Takeda put $150 million into Denali Therapeutics in January 2018. Eight years later, it’s walking away.

The Japanese pharma returned all rights to DNL593—a frontotemporal dementia therapy—to Denali on April 3, citing “strategic considerations.” Not safety. Not efficacy. Strategy. That’s pharma code for “we changed our priorities.”

This wasn’t Takeda’s first exit from a Denali program. The two also ran DNL919, a TREM2 agonist for Alzheimer’s, which hit an FDA clinical hold in January 2022. The hold eventually lifted, but Takeda and Denali killed the program anyway in August 2023 after Phase 1 data showed only a “narrow therapeutic window.” Two shots at neurodegeneration, two write-offs.

The timing stings.

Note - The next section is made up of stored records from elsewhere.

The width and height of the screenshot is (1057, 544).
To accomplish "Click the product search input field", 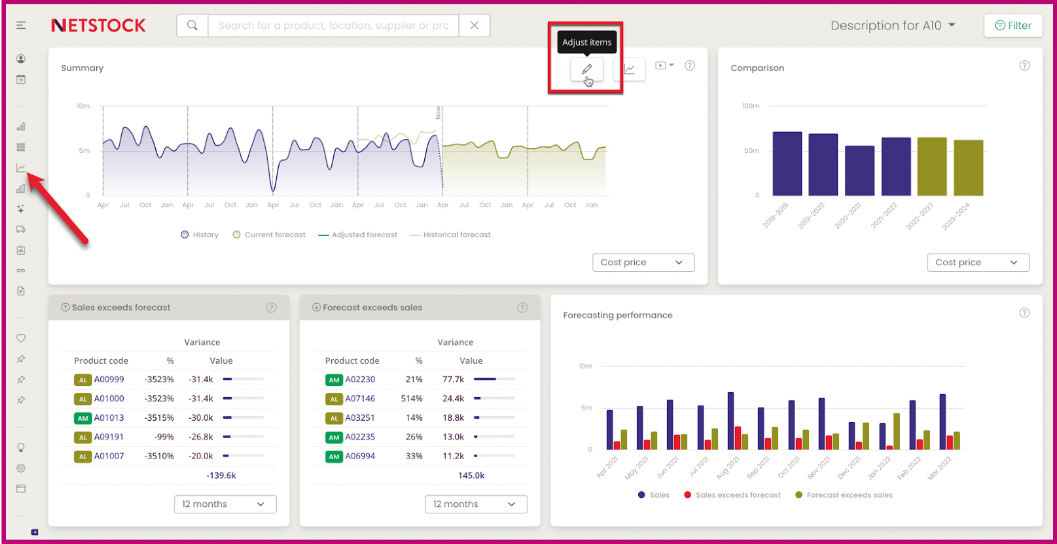I will [333, 25].
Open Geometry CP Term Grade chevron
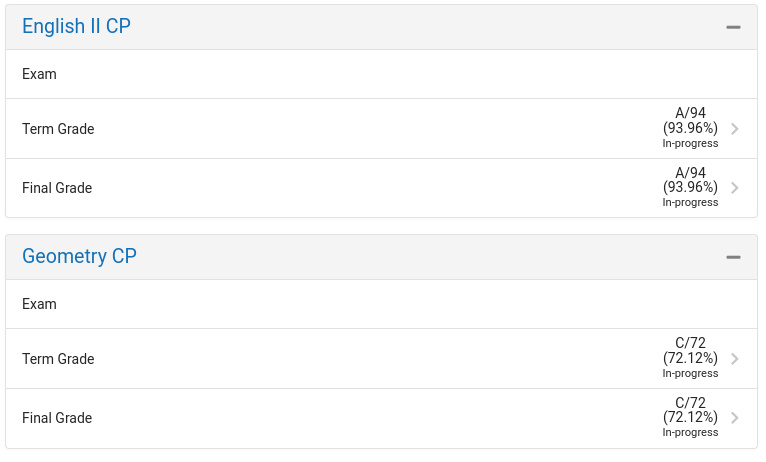 click(734, 358)
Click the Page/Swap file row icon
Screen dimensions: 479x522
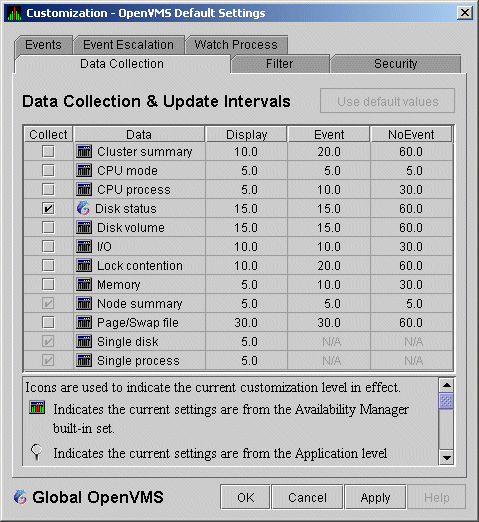point(84,322)
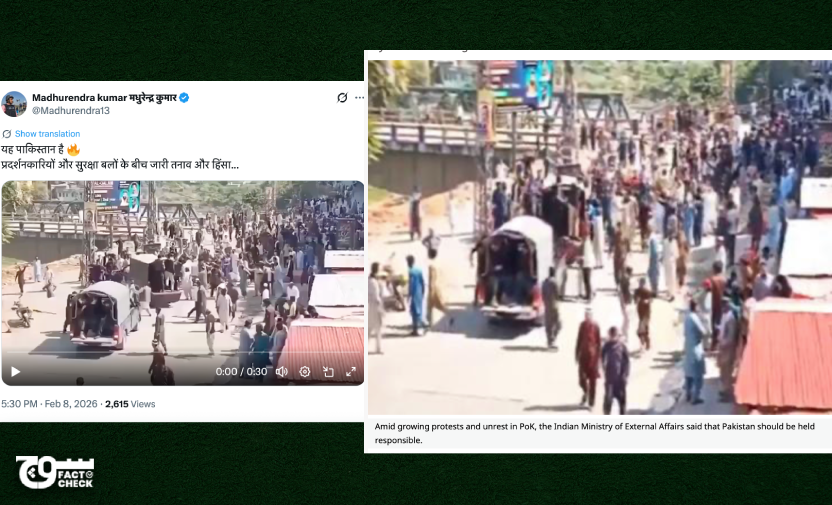This screenshot has height=505, width=832.
Task: Open the tweet's three-dot more menu
Action: point(360,98)

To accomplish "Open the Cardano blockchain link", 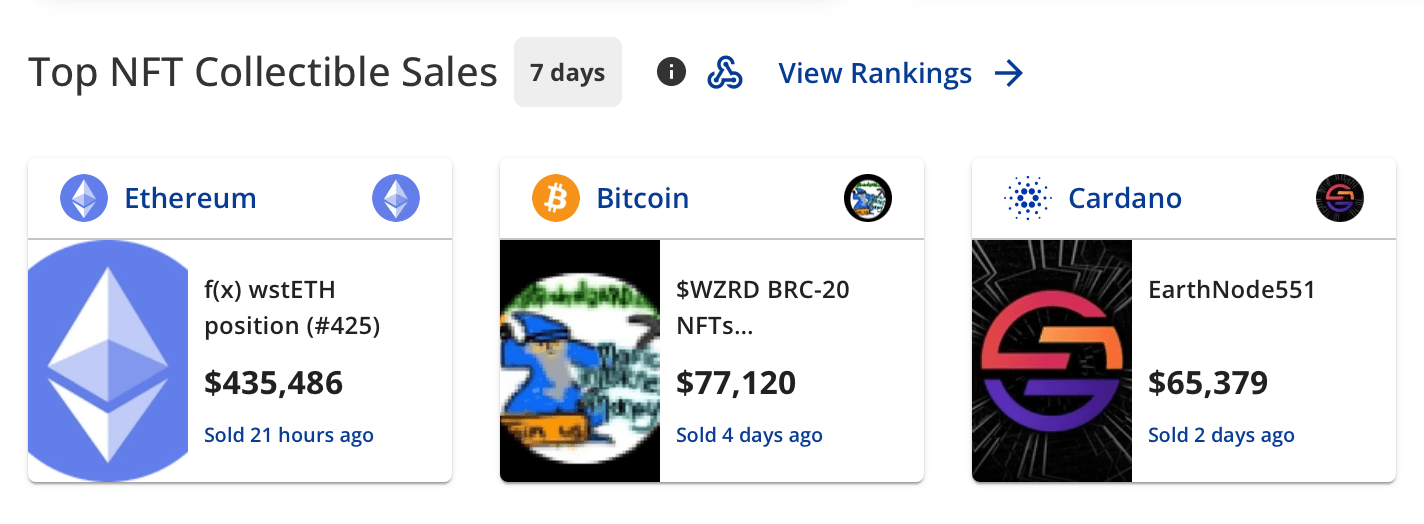I will click(x=1125, y=198).
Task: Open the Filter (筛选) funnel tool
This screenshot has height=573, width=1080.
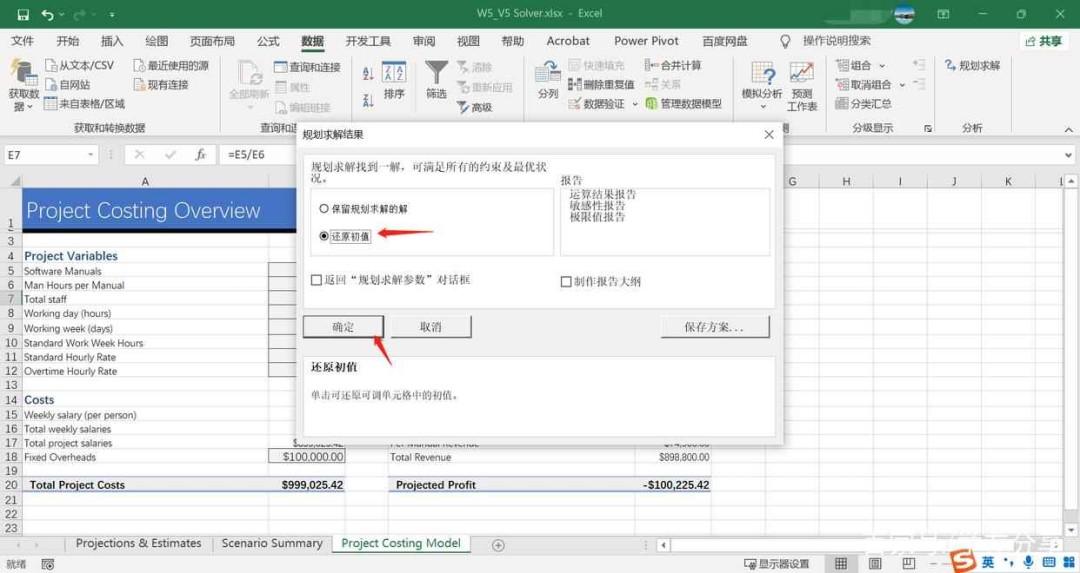Action: click(x=436, y=80)
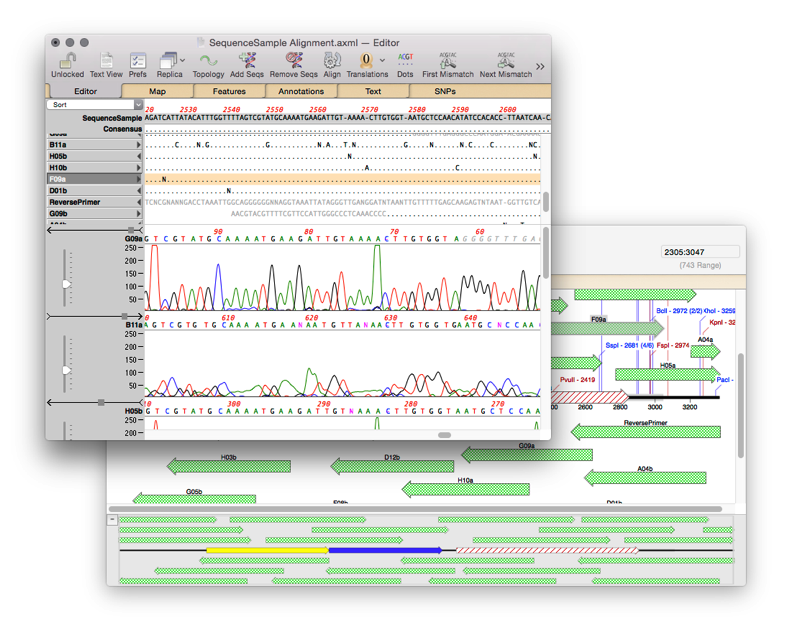
Task: Click the Topology toolbar icon
Action: pos(208,62)
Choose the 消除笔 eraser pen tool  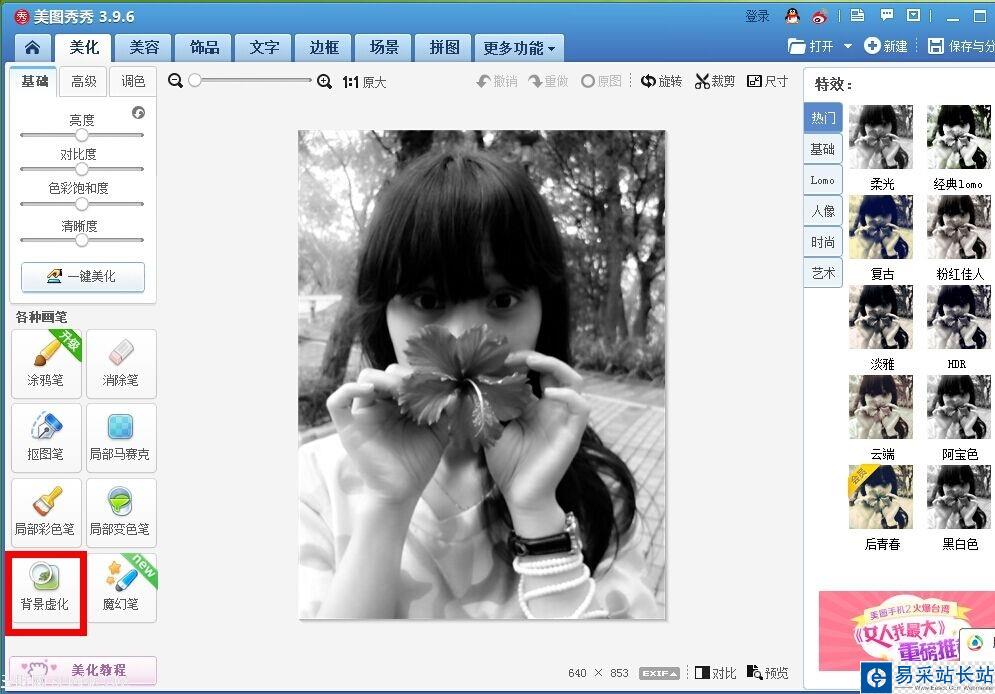121,363
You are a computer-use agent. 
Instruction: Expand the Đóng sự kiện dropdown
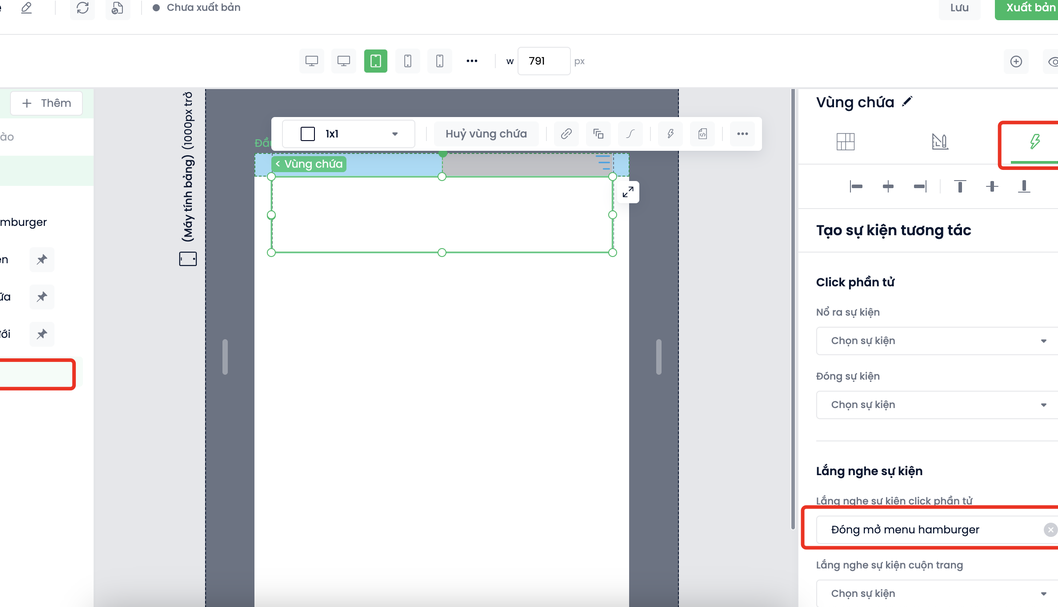(x=937, y=405)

Denali just got FDA approval for Avlayah—its Hunter syndrome therapy, the first in nearly 20 years—days before Takeda announced its exit. Like Avlayah, DNL593 is engineered to cross the blood-brain barrier. Denali is essentially proving the platform works while losing the partner who funded it.

CEO Ryan Watts says the company will advance DNL593 independently. Enrollment in the Phase 1/2 study is complete at 40 participants, no safety signals so far.

Going solo on a Phase 1/2 dementia program after losing a $150M backer. Phase 1/2 data before year-end 2026 will be the first real test of whether the platform holds without Takeda’s backing.